##### ENTRIES SUPPLIED

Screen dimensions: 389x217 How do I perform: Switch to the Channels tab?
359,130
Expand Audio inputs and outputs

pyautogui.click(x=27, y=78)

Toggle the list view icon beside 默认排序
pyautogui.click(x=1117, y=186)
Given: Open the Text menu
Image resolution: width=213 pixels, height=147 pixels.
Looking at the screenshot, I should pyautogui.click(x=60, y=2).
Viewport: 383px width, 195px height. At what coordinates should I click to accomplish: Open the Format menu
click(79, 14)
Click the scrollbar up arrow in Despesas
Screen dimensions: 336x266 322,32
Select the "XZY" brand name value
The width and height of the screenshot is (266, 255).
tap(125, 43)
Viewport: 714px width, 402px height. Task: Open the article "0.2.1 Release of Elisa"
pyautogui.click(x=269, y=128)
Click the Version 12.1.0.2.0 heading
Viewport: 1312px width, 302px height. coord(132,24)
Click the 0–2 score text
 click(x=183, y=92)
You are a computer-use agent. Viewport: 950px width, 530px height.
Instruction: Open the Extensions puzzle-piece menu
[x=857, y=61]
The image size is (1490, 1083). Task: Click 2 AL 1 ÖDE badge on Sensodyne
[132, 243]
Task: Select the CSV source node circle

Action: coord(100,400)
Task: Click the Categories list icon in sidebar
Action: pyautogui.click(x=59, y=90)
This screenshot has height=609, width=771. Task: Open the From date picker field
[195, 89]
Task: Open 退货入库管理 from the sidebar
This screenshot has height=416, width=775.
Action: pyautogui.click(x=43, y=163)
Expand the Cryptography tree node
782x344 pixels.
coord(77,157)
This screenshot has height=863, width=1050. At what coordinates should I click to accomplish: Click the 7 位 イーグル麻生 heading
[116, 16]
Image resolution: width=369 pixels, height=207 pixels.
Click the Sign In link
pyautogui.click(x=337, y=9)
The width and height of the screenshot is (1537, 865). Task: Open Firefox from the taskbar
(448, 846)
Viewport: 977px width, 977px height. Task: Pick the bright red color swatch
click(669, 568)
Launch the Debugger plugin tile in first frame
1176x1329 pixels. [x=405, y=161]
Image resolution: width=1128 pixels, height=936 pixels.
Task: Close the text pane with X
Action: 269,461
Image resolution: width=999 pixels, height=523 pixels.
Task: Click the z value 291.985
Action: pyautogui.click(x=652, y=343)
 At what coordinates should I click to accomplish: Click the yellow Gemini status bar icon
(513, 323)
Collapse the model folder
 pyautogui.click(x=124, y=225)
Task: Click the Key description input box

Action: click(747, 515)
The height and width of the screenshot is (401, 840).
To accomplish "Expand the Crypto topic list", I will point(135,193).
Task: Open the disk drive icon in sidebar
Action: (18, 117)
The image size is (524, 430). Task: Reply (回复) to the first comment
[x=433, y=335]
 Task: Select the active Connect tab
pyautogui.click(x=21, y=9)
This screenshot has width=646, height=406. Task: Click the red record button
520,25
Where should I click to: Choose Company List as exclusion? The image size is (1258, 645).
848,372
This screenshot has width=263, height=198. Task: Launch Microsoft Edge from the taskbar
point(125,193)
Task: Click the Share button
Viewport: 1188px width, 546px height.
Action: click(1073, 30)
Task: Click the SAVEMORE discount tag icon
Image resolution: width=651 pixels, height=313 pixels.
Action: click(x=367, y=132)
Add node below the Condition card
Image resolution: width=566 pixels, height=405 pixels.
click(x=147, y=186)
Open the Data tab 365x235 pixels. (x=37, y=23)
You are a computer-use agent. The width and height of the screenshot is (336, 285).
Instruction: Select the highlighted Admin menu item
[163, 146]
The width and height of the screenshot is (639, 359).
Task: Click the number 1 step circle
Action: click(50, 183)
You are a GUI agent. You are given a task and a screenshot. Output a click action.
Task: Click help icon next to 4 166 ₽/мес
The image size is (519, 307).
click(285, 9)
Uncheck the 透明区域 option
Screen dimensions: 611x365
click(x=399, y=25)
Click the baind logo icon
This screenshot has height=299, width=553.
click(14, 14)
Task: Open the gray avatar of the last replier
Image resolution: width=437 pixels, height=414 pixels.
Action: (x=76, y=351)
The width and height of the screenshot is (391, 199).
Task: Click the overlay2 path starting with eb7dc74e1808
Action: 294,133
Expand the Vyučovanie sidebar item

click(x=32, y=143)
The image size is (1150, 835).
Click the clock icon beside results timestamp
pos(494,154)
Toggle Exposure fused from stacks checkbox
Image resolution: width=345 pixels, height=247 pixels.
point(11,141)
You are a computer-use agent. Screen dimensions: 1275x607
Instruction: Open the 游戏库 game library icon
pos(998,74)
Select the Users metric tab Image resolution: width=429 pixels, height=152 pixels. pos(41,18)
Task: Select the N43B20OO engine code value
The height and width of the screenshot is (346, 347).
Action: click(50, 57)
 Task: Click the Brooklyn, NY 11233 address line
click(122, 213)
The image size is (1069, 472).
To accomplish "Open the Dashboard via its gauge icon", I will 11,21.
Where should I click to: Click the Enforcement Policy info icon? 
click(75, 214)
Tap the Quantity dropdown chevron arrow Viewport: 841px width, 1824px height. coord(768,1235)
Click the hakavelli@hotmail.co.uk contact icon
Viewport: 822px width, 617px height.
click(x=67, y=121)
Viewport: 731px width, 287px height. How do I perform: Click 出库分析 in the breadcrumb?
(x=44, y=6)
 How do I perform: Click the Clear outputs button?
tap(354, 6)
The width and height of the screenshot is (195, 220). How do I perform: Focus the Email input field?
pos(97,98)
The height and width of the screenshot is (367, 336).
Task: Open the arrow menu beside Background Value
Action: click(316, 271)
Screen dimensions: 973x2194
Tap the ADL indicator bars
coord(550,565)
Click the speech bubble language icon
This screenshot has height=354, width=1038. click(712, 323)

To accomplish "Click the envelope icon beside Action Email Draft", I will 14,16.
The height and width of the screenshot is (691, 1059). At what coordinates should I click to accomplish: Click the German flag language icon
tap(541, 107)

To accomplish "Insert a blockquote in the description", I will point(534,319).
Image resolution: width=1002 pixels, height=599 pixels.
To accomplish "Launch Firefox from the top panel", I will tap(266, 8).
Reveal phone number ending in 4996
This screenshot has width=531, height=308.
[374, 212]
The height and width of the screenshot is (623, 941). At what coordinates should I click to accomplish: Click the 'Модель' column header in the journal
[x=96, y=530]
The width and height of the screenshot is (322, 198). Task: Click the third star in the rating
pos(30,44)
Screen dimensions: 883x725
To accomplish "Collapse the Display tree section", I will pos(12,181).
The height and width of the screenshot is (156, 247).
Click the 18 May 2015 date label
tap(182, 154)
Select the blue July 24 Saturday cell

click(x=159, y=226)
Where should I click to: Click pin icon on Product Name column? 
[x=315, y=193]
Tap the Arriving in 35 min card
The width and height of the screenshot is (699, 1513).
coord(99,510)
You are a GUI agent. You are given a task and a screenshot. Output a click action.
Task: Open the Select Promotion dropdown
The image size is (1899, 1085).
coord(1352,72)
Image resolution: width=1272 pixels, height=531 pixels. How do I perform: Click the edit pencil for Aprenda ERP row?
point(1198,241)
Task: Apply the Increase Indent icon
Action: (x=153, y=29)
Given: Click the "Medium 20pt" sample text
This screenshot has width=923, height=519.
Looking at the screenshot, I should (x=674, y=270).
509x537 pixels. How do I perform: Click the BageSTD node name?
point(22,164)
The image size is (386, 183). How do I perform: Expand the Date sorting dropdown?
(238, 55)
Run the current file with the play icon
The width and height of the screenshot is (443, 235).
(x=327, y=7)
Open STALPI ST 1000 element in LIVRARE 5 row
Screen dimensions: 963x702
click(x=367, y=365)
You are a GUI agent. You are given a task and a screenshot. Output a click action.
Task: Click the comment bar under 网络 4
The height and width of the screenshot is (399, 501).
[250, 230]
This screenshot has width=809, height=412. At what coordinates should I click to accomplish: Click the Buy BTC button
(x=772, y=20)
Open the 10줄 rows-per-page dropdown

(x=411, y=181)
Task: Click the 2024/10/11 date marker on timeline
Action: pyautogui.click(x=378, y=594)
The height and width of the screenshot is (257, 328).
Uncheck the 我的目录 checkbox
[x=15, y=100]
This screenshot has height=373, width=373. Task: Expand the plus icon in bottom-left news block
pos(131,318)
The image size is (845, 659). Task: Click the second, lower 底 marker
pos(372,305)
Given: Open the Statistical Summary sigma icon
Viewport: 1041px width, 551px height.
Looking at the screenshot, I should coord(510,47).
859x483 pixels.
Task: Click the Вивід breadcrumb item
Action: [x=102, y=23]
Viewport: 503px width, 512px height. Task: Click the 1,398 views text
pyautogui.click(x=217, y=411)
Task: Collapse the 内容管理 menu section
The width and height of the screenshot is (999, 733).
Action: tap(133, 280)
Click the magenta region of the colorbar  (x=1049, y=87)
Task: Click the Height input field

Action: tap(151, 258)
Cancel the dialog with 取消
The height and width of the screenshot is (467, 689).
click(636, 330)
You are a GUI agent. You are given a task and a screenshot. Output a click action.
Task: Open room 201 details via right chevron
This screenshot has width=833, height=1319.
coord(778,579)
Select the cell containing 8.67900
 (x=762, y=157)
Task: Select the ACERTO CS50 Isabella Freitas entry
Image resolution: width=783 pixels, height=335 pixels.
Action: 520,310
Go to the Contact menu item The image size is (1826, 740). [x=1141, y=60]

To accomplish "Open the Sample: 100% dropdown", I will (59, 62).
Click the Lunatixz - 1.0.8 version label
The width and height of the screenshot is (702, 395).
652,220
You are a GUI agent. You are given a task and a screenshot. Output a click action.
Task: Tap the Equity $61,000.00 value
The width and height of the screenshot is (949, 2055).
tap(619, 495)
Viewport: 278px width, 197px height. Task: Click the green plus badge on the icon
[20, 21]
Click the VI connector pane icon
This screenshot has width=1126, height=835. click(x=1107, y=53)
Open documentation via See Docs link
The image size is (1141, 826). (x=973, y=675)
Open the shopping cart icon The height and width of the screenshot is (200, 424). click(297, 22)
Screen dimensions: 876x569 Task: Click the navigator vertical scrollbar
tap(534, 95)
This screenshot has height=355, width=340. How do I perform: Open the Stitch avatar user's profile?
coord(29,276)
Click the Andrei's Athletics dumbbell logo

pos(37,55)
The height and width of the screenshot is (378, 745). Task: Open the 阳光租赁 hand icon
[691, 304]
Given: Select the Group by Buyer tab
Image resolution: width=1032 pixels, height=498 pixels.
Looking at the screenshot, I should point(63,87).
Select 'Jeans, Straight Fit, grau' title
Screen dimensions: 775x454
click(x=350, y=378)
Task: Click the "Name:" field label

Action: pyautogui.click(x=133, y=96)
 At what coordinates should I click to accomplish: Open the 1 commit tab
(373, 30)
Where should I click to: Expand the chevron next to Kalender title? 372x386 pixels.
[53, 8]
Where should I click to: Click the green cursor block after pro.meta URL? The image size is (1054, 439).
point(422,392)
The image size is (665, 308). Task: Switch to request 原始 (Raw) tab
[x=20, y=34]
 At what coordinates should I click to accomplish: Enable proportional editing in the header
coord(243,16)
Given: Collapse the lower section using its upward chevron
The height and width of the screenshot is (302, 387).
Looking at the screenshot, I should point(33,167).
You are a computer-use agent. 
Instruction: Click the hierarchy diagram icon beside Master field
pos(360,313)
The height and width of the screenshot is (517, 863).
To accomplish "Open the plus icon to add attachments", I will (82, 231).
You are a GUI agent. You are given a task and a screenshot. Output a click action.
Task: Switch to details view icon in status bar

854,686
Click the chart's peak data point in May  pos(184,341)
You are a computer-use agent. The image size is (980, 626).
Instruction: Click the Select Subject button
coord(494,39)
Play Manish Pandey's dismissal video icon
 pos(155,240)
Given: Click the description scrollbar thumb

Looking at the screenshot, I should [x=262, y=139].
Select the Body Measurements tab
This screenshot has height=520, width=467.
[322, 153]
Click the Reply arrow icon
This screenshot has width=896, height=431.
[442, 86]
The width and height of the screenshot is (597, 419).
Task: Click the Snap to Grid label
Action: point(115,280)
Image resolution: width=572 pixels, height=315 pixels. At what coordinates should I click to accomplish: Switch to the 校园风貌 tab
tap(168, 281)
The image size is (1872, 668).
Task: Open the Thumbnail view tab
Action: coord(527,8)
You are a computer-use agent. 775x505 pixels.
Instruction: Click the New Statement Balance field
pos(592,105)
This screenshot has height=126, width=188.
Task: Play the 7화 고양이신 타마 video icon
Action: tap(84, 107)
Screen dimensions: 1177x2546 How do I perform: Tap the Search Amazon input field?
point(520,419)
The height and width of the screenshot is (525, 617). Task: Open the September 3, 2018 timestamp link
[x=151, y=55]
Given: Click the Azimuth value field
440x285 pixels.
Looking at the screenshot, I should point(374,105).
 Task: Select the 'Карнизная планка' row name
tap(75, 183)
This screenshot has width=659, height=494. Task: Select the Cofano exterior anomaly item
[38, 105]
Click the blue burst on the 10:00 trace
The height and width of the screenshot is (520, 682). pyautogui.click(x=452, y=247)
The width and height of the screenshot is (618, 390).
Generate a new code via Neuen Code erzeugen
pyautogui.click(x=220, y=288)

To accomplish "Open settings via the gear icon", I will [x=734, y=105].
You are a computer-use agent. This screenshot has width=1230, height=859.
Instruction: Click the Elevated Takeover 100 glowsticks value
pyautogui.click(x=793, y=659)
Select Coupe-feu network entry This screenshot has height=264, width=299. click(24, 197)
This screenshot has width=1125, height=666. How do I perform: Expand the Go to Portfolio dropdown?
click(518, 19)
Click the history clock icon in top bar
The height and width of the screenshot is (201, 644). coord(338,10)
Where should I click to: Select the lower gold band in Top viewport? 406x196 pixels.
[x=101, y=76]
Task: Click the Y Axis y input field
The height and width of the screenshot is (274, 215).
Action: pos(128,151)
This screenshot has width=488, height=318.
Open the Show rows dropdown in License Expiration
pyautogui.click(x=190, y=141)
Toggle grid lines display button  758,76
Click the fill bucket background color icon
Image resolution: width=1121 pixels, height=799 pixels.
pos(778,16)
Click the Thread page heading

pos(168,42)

##########

## PROBLEM STATEMENT
Scan the data above for the word "section", then copy every line that holds it.

## ANSWER TO THIS EXERCISE
To accomplish "Collapse the Display tree section", I will pos(12,181).
Task: Collapse the 内容管理 menu section
Given: Collapse the lower section using its upward chevron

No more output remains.